[Pixel coordinate grounding data]
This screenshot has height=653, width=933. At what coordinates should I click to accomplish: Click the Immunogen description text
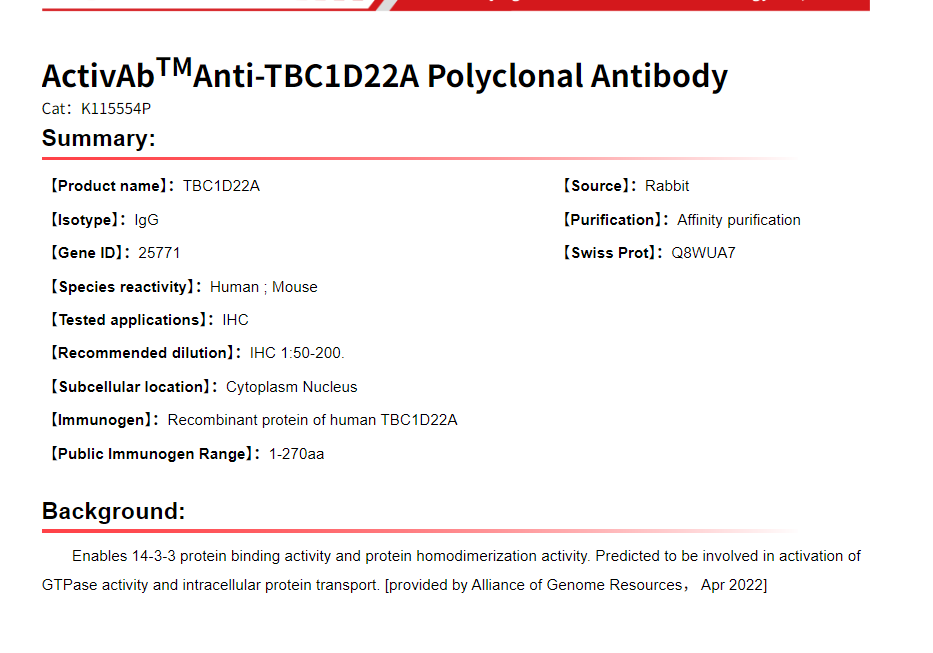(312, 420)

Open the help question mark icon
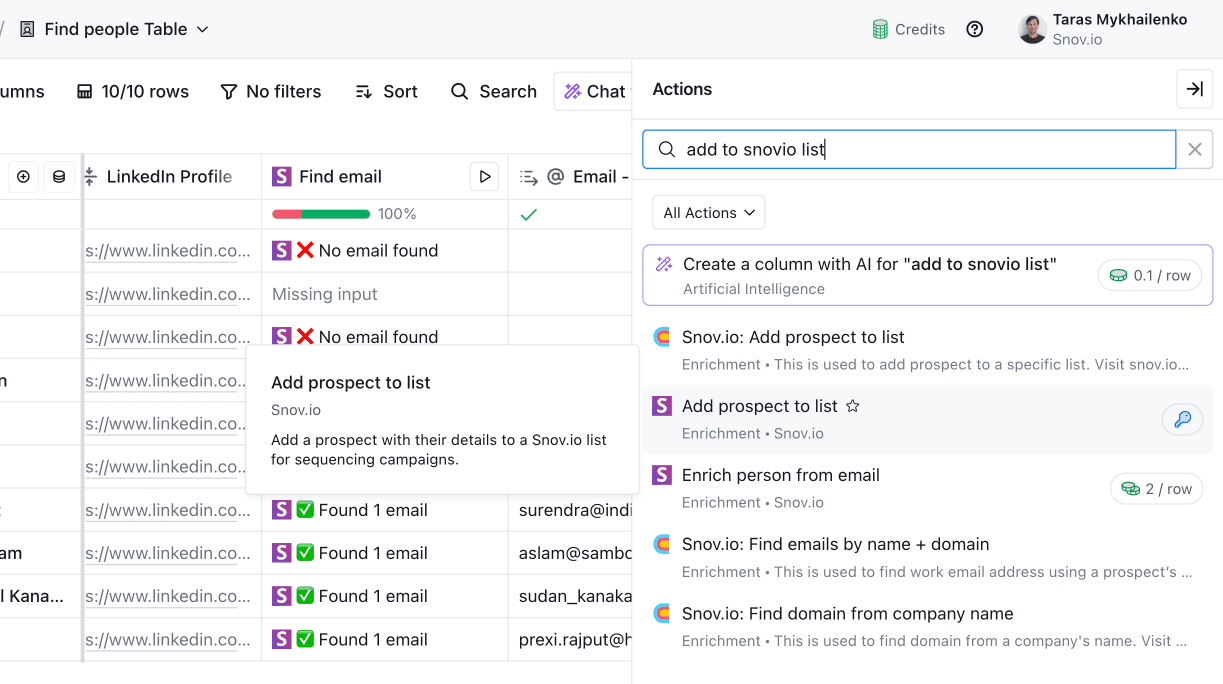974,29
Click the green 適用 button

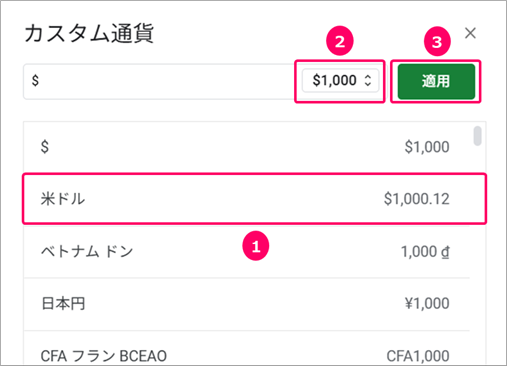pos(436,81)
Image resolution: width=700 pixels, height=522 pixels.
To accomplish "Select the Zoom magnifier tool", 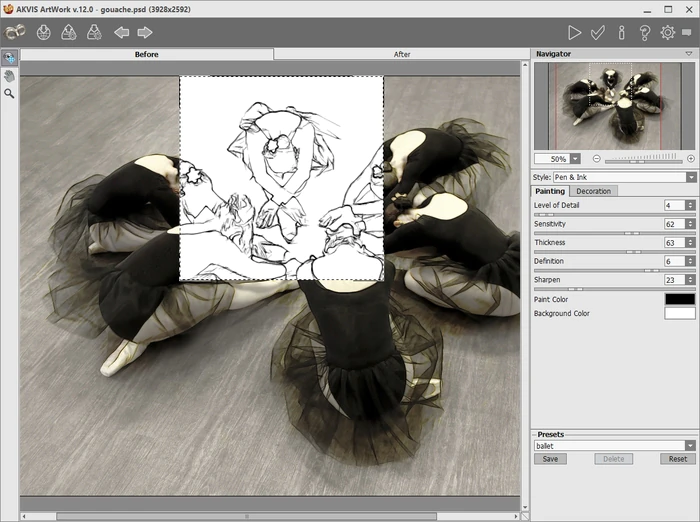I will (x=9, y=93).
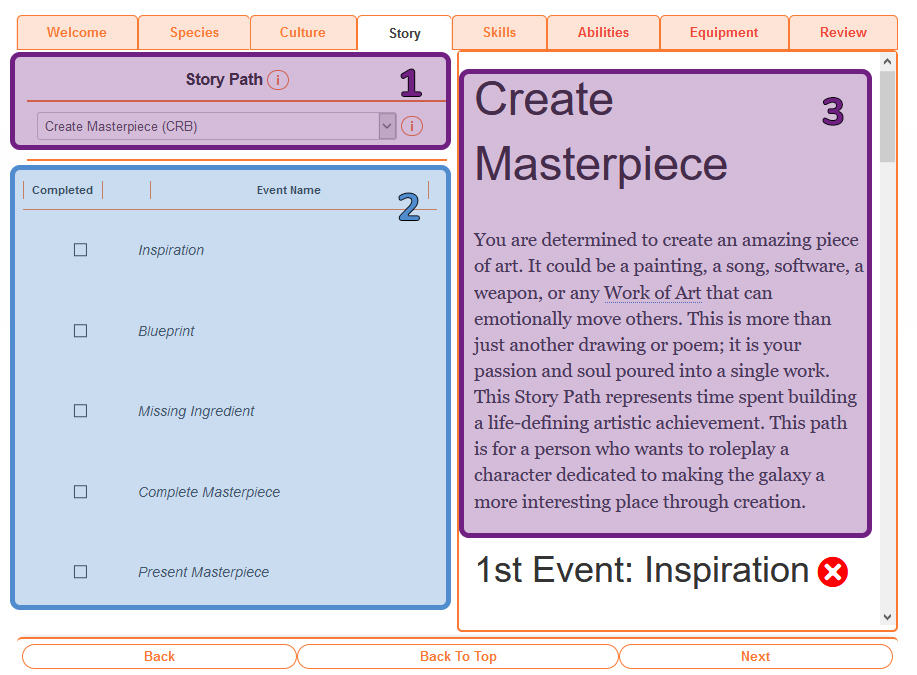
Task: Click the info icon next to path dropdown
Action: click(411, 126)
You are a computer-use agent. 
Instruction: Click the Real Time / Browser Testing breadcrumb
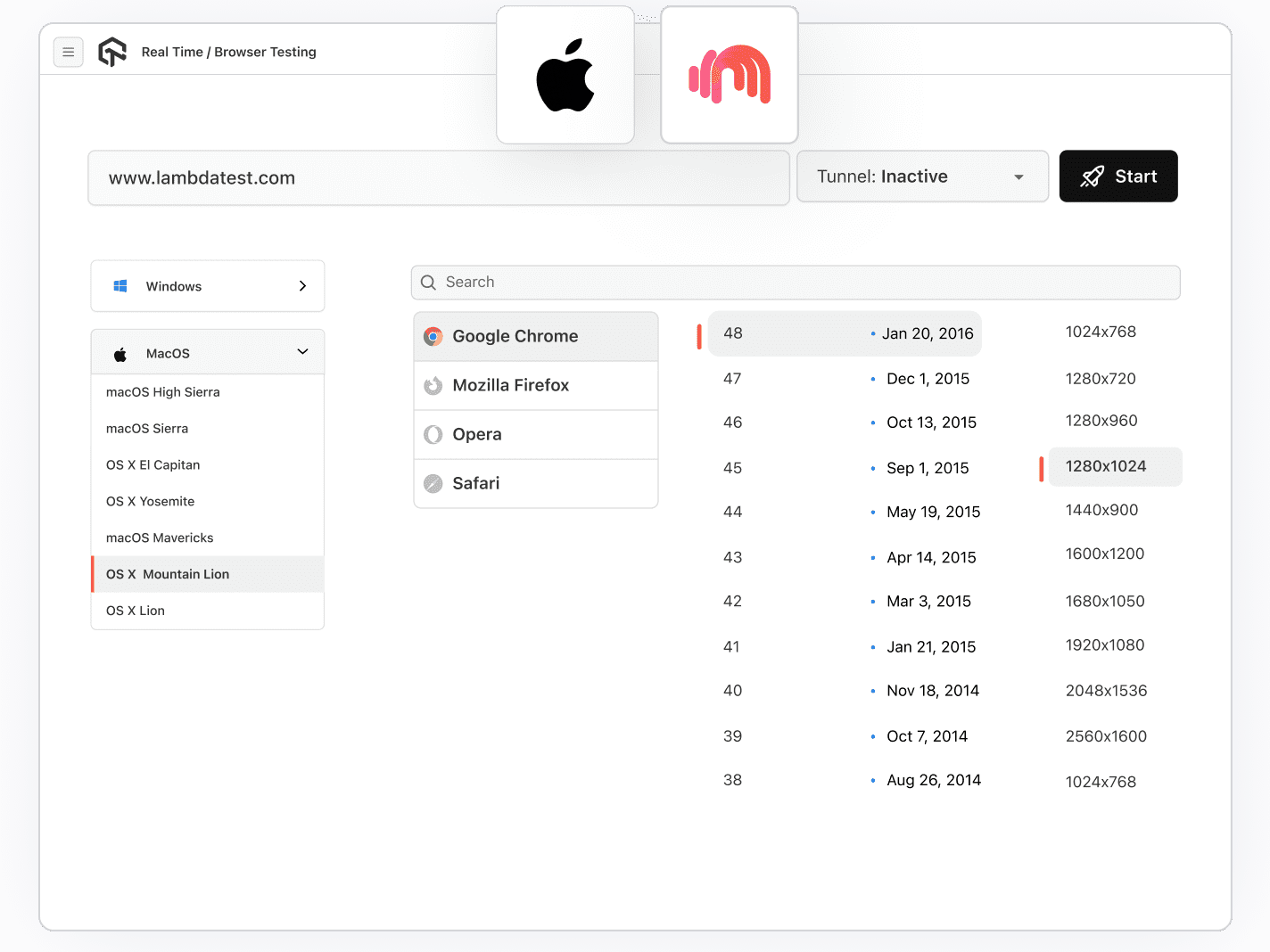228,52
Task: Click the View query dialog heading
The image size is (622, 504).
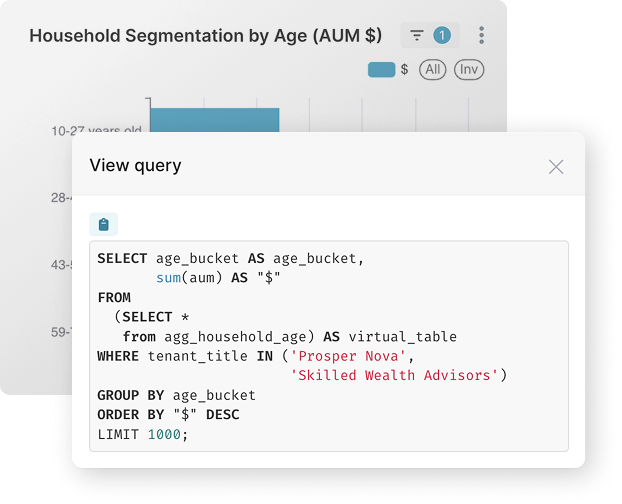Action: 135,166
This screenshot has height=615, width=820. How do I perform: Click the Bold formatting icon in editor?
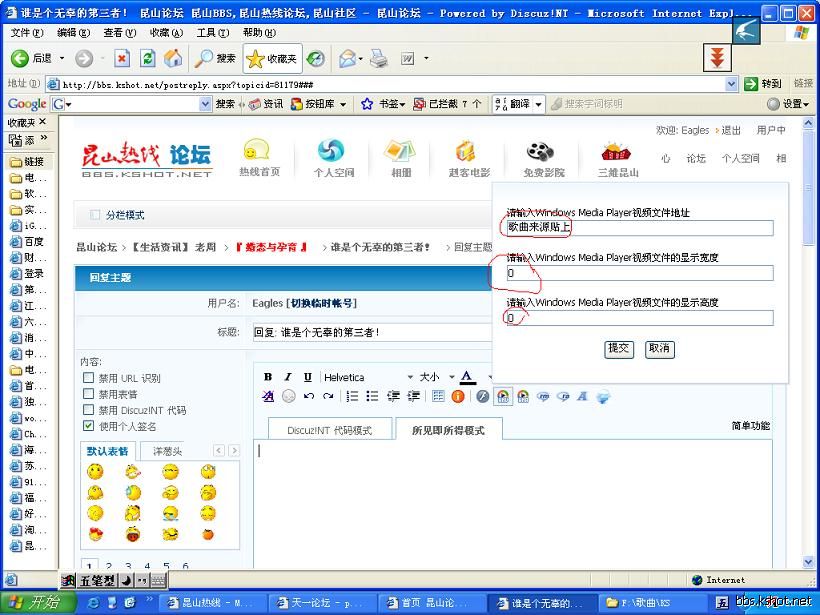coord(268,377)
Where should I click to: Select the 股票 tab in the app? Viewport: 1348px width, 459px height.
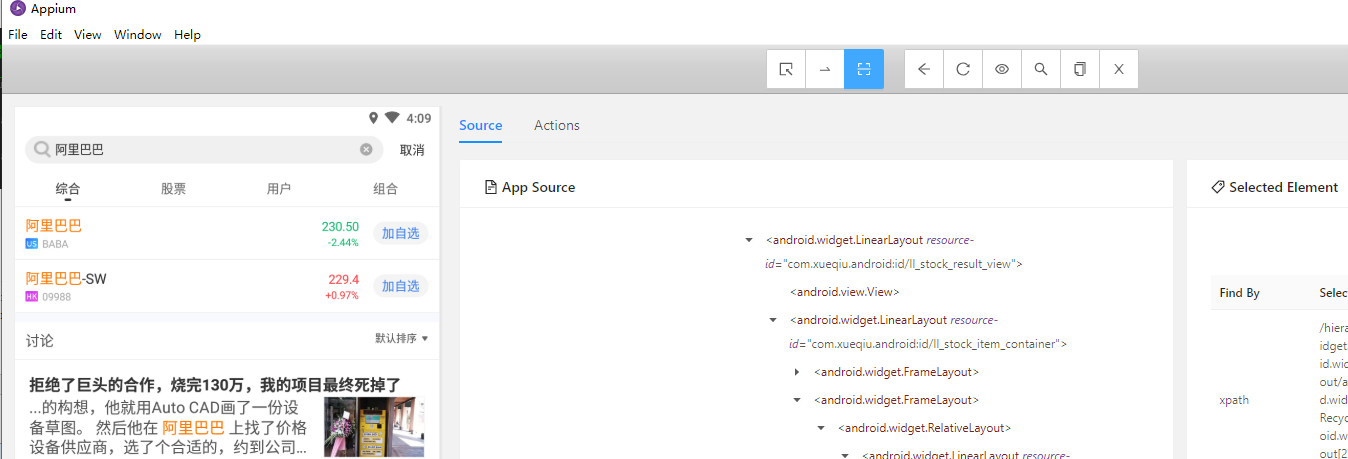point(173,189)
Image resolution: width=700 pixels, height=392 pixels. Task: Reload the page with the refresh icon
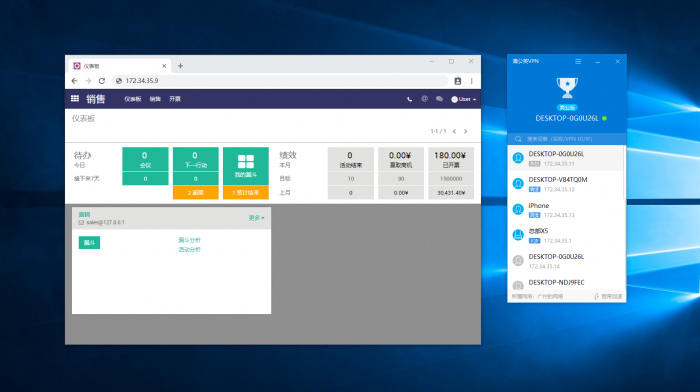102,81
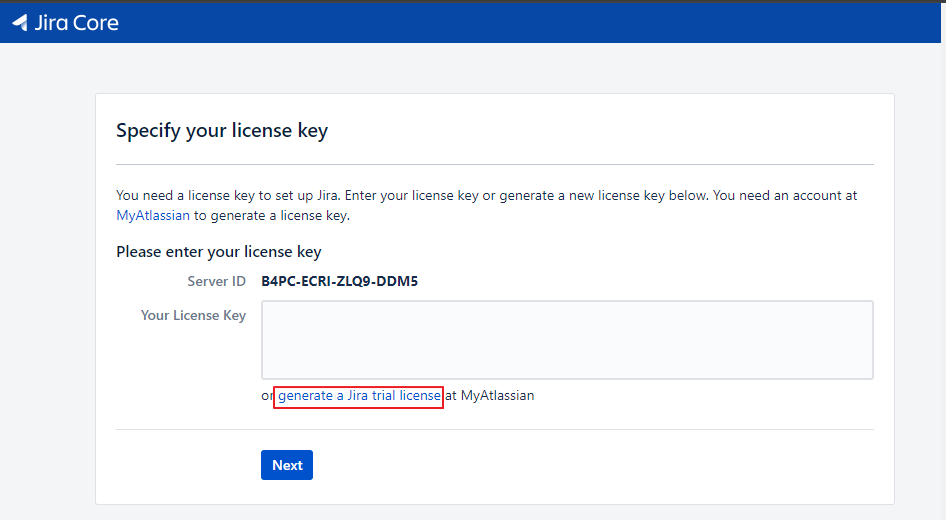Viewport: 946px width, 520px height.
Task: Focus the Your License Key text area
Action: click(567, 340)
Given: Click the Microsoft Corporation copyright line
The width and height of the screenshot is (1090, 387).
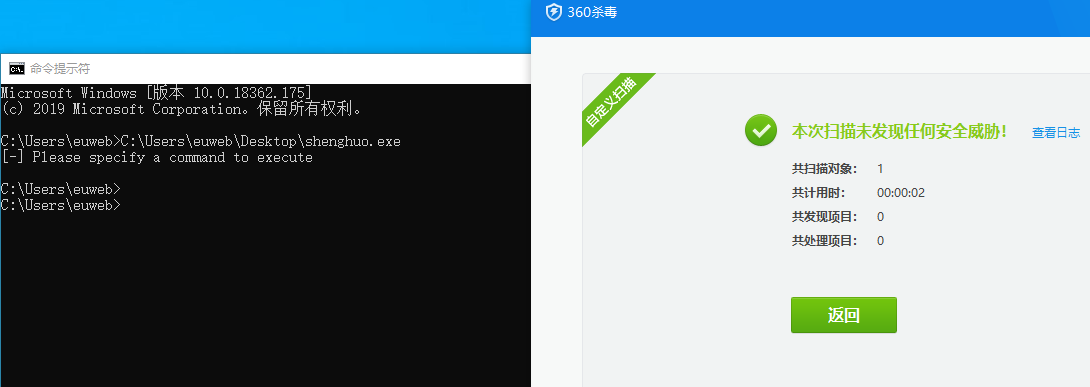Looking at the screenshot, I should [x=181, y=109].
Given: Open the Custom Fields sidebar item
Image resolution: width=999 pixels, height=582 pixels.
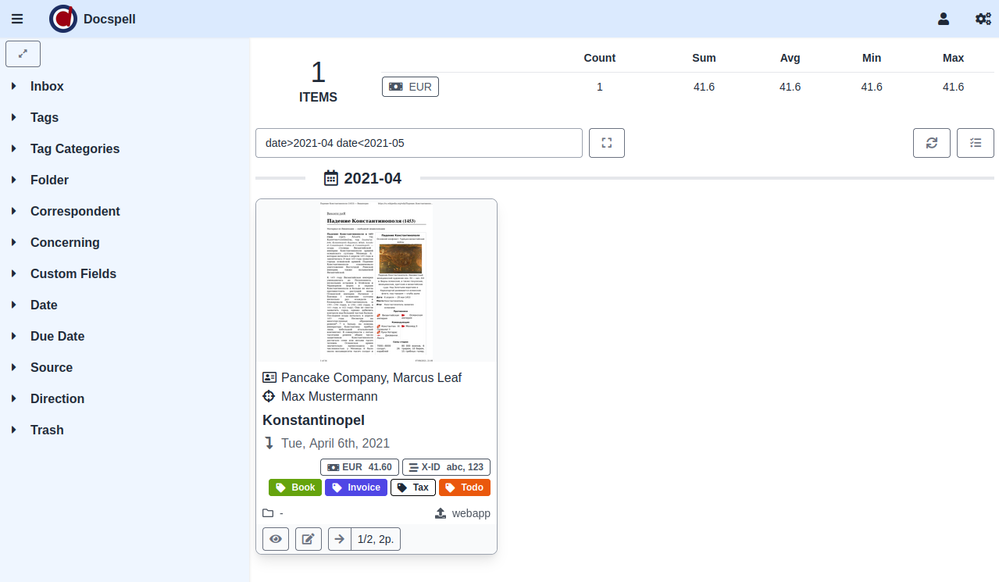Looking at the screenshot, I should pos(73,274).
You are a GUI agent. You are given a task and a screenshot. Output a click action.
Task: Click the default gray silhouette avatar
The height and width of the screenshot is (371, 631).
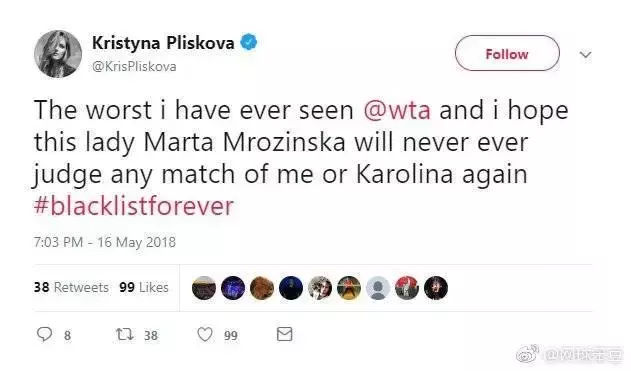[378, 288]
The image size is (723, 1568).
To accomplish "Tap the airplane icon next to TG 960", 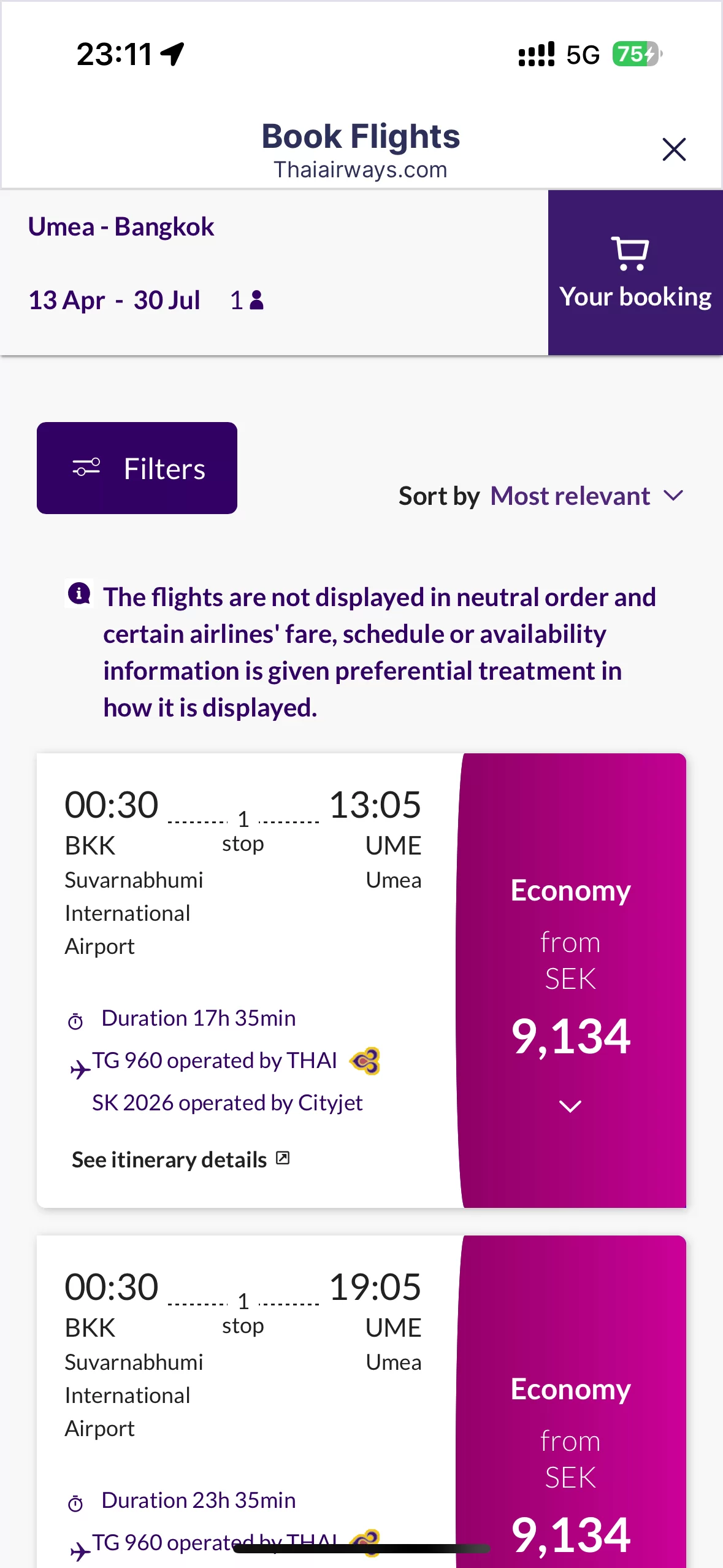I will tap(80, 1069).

_TASK DESCRIPTION:_ When a line of the records includes "agent", that line belongs in the answer.

_OUTPUT BELOW:_
You are a computer-use agent. 
You are a GUI agent. You are given a task and a screenshot. Output a click action.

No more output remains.